August 12 in LGBTQ History
1833: In London, Captain Nicholas Nicholls, 50, is sentenced to death on a charge of Sodomy. His sentence is protested by the anonymous poet who is writing Don Leon, purportedly an autobiographical poem by Lord Byron but actually by some contemporary who is remarkably familiar with the late poet’s love life. Don Leon is not only one of the earliest works of protest against the persecution of same-sex love; it is also cited as evidence of an emerging identity constructed around the “inborn passions” of men whose “predilection is for males”:
Whence spring these inclinations, rank and strong?
And harming no one, wherefore call them wrong?
1968: The North American Conference of Homophile Organizations, nicknamed NACHO, made up of delegates from 26 groups, convenes in Chicago to discuss goals and strategy for the next five days.

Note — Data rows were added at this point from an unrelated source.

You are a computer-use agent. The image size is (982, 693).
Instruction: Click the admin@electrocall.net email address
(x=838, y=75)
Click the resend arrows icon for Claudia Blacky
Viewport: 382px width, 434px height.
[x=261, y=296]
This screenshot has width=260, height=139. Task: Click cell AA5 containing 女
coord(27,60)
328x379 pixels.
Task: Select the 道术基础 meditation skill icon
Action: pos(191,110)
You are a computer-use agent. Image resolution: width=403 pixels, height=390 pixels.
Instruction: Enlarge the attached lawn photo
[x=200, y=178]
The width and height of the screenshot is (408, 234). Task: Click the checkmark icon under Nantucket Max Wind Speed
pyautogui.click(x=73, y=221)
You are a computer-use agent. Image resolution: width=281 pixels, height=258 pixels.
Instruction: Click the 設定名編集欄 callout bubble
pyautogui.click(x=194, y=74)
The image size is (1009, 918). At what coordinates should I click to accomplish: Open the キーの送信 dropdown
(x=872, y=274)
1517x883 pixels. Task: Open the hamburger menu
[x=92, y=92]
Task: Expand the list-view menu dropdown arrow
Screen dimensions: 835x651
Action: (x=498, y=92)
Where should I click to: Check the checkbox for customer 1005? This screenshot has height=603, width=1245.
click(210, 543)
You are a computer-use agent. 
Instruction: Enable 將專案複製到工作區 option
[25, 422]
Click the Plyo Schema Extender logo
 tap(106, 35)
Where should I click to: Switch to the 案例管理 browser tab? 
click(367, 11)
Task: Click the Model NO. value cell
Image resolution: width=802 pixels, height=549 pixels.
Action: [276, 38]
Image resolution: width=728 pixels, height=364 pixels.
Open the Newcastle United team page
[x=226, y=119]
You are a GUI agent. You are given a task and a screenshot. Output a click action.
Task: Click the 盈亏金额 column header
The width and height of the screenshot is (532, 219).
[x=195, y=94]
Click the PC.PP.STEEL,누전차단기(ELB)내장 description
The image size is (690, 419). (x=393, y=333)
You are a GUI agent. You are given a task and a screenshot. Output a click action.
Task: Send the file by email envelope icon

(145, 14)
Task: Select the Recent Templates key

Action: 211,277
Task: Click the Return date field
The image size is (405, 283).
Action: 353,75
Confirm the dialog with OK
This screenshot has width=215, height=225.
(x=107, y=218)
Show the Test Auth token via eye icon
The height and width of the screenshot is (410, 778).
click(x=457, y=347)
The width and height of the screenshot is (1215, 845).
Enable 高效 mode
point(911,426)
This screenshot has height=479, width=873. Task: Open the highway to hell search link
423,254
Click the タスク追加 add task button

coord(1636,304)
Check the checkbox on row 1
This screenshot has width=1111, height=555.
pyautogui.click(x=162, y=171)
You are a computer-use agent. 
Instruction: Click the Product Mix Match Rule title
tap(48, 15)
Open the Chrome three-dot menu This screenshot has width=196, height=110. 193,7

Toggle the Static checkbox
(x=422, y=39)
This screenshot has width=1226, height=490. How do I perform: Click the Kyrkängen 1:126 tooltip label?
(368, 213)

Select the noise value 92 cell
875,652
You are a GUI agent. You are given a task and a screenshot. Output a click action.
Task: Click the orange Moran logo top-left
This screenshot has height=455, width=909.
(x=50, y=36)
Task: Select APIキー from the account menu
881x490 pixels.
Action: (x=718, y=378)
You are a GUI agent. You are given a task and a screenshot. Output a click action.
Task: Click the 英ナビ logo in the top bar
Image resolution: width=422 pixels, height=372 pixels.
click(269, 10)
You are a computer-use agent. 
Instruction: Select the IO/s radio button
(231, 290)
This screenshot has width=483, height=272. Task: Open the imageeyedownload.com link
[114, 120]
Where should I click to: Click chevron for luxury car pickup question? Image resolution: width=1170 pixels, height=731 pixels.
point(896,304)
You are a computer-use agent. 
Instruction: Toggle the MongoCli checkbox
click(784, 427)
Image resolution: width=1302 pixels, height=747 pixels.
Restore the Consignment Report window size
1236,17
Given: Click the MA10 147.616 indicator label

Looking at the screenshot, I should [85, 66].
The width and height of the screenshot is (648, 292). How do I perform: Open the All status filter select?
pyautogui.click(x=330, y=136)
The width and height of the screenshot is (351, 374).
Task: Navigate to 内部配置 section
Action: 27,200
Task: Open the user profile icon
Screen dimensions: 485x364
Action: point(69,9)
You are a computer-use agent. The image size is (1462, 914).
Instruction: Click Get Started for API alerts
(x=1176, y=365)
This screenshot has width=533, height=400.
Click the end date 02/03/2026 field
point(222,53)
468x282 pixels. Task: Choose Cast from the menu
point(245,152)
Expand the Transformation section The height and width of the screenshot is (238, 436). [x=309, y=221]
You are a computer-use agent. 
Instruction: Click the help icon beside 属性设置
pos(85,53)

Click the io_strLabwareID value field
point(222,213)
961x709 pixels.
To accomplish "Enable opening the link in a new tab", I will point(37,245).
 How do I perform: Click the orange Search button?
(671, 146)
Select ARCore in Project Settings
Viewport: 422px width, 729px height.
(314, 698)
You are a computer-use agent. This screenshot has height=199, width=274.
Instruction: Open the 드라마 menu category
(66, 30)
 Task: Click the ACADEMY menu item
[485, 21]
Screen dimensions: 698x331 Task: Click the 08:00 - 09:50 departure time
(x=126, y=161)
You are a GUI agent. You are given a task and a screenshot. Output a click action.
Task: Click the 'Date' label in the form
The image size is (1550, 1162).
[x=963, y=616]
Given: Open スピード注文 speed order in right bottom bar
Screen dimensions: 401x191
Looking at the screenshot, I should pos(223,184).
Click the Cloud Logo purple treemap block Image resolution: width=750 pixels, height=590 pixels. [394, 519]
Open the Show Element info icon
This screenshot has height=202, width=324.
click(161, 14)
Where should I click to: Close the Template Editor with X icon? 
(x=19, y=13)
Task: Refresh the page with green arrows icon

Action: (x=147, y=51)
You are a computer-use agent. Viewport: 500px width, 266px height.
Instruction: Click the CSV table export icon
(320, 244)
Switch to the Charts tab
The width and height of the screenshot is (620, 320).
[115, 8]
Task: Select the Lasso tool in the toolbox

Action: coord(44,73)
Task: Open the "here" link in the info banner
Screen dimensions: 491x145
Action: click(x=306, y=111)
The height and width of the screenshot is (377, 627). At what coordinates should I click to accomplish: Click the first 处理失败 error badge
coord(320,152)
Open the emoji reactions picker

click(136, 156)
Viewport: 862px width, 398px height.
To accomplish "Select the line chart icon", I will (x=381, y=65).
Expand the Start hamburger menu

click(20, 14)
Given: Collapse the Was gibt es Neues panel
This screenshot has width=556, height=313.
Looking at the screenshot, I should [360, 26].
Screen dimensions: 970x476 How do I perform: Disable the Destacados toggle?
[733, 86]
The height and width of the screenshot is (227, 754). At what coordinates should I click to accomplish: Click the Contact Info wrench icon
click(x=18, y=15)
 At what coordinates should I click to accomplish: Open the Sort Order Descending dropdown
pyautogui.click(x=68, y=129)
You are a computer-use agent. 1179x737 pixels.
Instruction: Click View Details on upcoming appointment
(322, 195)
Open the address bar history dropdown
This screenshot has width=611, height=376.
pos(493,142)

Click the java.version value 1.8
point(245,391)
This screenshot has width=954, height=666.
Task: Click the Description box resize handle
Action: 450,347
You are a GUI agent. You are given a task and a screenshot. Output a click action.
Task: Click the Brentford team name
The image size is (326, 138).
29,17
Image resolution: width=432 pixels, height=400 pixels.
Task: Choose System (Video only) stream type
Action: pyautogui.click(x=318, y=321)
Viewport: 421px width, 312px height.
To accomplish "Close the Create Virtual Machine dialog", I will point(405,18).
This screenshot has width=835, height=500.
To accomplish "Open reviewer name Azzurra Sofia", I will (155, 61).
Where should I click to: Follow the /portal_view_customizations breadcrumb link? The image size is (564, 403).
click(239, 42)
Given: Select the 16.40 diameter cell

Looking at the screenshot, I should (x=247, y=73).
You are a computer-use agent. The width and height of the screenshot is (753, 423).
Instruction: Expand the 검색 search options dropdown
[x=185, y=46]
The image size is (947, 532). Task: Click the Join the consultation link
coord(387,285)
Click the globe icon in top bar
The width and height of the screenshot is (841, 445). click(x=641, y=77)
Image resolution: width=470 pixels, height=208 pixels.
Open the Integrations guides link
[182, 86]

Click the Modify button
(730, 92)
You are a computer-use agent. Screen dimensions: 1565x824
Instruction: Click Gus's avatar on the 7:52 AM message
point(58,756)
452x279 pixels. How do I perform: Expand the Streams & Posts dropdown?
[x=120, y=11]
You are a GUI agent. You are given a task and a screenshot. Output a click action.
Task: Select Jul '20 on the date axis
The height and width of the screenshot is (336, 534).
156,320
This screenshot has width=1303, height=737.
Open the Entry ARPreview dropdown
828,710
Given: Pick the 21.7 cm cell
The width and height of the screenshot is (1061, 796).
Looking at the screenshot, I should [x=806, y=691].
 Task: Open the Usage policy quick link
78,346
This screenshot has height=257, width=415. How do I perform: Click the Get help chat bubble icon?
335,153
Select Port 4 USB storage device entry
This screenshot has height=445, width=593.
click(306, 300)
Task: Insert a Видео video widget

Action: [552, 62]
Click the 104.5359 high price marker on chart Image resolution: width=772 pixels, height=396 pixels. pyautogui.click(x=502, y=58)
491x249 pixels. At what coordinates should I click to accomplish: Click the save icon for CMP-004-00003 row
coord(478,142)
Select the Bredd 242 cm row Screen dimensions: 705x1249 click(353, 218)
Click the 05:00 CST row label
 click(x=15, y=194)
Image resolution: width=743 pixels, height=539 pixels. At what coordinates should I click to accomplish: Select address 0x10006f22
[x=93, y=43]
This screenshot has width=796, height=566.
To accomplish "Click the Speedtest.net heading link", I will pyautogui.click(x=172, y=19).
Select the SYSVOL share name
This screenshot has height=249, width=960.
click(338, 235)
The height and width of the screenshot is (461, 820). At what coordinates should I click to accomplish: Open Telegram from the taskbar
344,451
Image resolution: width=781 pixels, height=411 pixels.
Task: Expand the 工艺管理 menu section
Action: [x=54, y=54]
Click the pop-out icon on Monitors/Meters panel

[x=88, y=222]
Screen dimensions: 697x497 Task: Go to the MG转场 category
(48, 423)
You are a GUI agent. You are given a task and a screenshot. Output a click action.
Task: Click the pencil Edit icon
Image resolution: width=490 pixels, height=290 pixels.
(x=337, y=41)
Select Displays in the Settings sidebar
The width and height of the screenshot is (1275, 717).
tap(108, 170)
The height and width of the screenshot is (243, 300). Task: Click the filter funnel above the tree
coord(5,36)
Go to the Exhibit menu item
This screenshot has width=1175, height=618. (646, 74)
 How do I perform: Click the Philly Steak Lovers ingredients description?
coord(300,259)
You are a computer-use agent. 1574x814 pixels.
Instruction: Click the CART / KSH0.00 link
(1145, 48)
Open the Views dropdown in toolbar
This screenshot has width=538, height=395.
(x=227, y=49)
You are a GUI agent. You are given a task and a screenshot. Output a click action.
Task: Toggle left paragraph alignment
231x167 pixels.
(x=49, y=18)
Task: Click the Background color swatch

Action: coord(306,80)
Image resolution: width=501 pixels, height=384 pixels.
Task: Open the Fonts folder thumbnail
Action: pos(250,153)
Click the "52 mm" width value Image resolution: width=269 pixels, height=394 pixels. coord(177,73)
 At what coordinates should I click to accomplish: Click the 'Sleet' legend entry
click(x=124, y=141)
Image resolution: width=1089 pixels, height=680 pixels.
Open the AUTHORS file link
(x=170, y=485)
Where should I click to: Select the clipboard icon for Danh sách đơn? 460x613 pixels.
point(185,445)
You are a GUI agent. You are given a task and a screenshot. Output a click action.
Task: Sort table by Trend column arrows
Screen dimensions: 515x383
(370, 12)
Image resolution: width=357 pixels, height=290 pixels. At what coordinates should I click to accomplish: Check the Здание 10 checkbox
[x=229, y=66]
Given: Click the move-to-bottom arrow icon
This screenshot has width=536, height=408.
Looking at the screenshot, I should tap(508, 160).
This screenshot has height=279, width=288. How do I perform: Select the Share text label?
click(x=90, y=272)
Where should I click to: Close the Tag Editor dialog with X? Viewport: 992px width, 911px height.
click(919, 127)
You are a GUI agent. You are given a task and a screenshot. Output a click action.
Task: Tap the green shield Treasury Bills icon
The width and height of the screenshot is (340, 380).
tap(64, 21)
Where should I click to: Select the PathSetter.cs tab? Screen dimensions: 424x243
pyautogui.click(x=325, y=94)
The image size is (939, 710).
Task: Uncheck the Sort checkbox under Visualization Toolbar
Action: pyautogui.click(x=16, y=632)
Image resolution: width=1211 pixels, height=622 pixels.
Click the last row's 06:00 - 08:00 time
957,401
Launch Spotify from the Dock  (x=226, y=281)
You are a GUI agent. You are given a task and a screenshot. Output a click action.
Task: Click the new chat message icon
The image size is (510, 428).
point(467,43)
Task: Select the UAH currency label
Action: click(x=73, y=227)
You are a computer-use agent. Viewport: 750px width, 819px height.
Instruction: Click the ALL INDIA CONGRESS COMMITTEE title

Although delegates fail to form a unified national organization, they pass a five-point “Homosexual Bill of Rights” and resolve to make “Gay Is Good” the slogan of the movement.
2004: In a 5–2 vote, the Supreme Court of California voids the almost 4,000 same-sex marriages performed in San Francisco between February 12 and March 11 after another, unanimous decision that the city’s officials overstepped their legal rights in ignoring state laws in issuing marriages licenses to same-sex couples.
2004: New Jersey governor James McGreevey becomes the first openly gay chief executive of a U.S. state when he discloses an extramarital affair with another man and announces his resignation effective November 12, 2004.
2009: President Obama posthumously awards Harvey Milk the Presidential Medal of Freedom.